### Vorliegender Text
• • • • •
Überraschende Begegnungen beim Herbstspaziergang

Der Schreck ist groß, als sich ein Schuss aus der Muskete des Burgkonservators Franz Burkhard (Mitte) löst und eine Berliner Touristin in Ohnmacht fällt. Getroffen wurde niemand. Fotos: Sabrina Reulecke

Der Schreck ist groß, als sich ein Schuss aus der Muskete des Burgkonservators Franz Burkhard (Mitte) löst und eine Berliner Touristin in Ohnmacht fällt. Getroffen wurde niemand. Fotos: Sabrina Reulecke

Als die Erste Stadträtin Sabine Bergold gemeinsam mit Museumsleiterin Monika Rohde-Reith die über 60 Teilnehmer des Herbstspaziergangs am vergangenen Sonntag am Stadtbahnhof begrüßte, hatten sich zwischen den dichten Nebel vom Vormittag bereits ein paar Sonnenstrahlen geschoben.

Der Herbstspaziergang stand unter dem Motto „Mach den Faktencheck! 100 Jahre Eppsteiner Zeitung, 100 Jahre Stadtarchiv und 75 Jahre Grundgesetz mit Meinungs-, Pressefreiheit und Menschenwürde. Bergold würdigte in ihrer kurzen Rede diese drei besonderen Jubiläen und übergab an Rohde-Reith, die sofort mit ihrer Reise in das Jahr 1924 startete, zu den Goldenen Zwanzigern.

Dabei stellte sie klar heraus, dass die damalige Weimarer Republik keineswegs so wehrlos gegen die Feinde der Demokratie gewesen war, wie dies bis heute in der politischen Debatte gern behauptet würde. Ihren geschichtlichen Rückblick untermalten auch bei diesem Spaziergang wieder die Burgschauspieler.
• • • • •
### Bereitgestelltes Material
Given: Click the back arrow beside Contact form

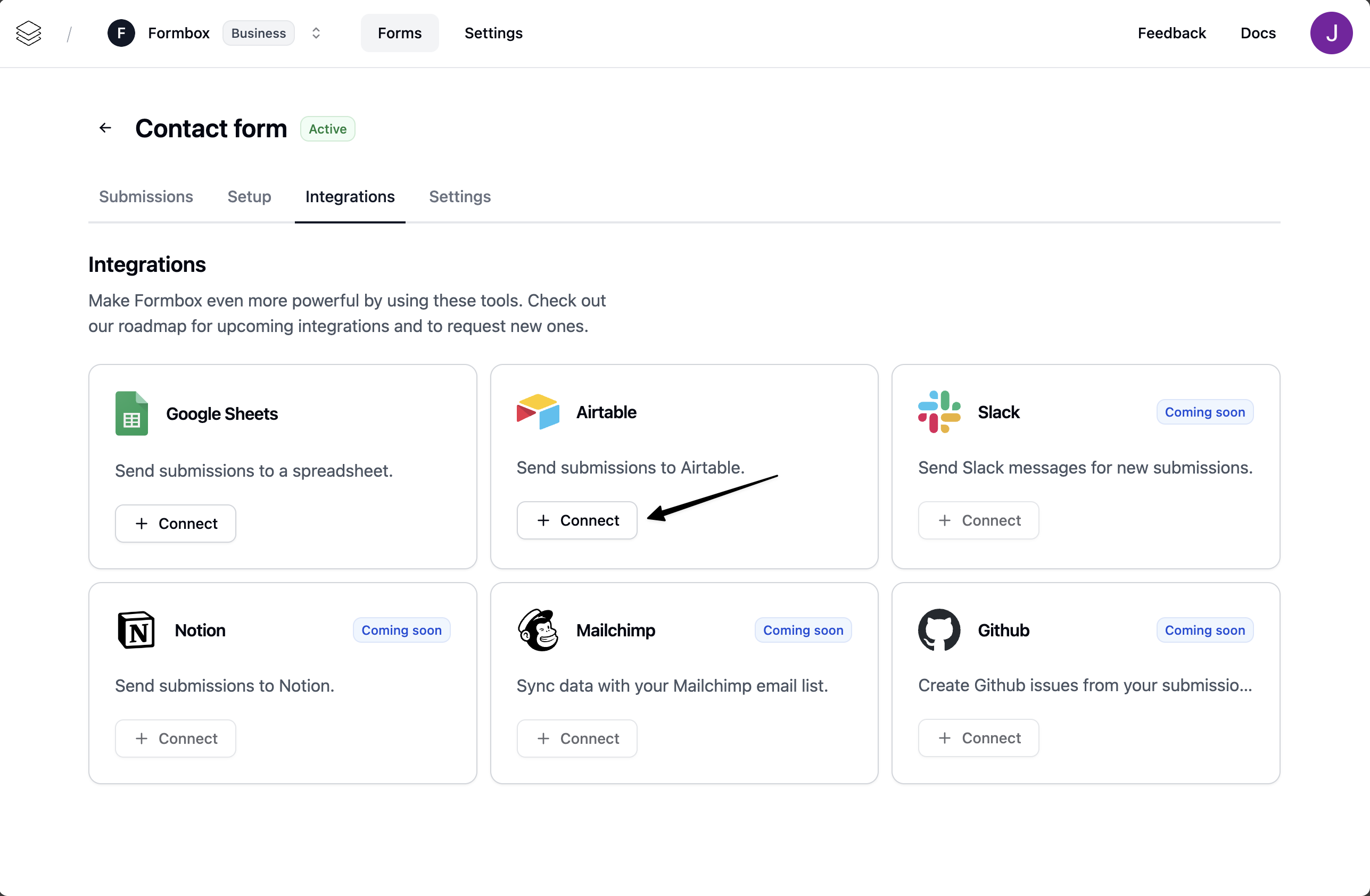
• • • • •
### Kurze Aufgabe 1
Gib aus dem Text über den Herbstspaziergang den Abschnitt von „Dabei stellte sie“ bis „wieder die Burgschauspieler.“ wortgetreu wieder.
### Kurze Aufgabe 2
Erkläre in ein bis drei Sätzen, was Rohde-Reith laut dem Text über den Herbstspaziergang über die Weimarer Republik klarstellte.
### Kurze Aufgabe 3
Setze den Text über den Herbstspaziergang nach seinem letzten Satz fort.

### Antwort 1
Dabei stellte sie klar heraus, dass die damalige Weimarer Republik keineswegs so wehrlos gegen die Feinde der Demokratie gewesen war, wie dies bis heute in der politischen Debatte gern behauptet würde. Ihren geschichtlichen Rückblick untermalten auch bei diesem Spaziergang wieder die Burgschauspieler.

### Antwort 2
Sie stellte heraus, dass die Weimarer Republik keineswegs so wehrlos gegen die Feinde der Demokratie gewesen sei. Damit widersprach sie der Behauptung, die bis heute in der politischen Debatte gern aufgestellt werde.

### Antwort 3
In der ersten Szene am Bahnhof erschienen zwei Touristinnen aus Berlin (gespielt von Nicole Decher und Ela van der Halden), die sich in Eppstein von der Reichstagswahl erholen wollten und auf einen Thüringer Touristen (gespielt von Patrick Klein) trafen, der sie ungefragt über die Ausbeutung der Arbeiter in dieser idyllischen Stadt aufklärte. Passend dazu erschien Janna Bergen als Zeitungsausträgerin, die den „Aktuellen Anzeiger“ vom 1. Juli 1924 an alle Spaziergänger verteilte. Bergen tauchte in ihrer Rolle in nahezu allen Szenen an diesem Nachmittag auf.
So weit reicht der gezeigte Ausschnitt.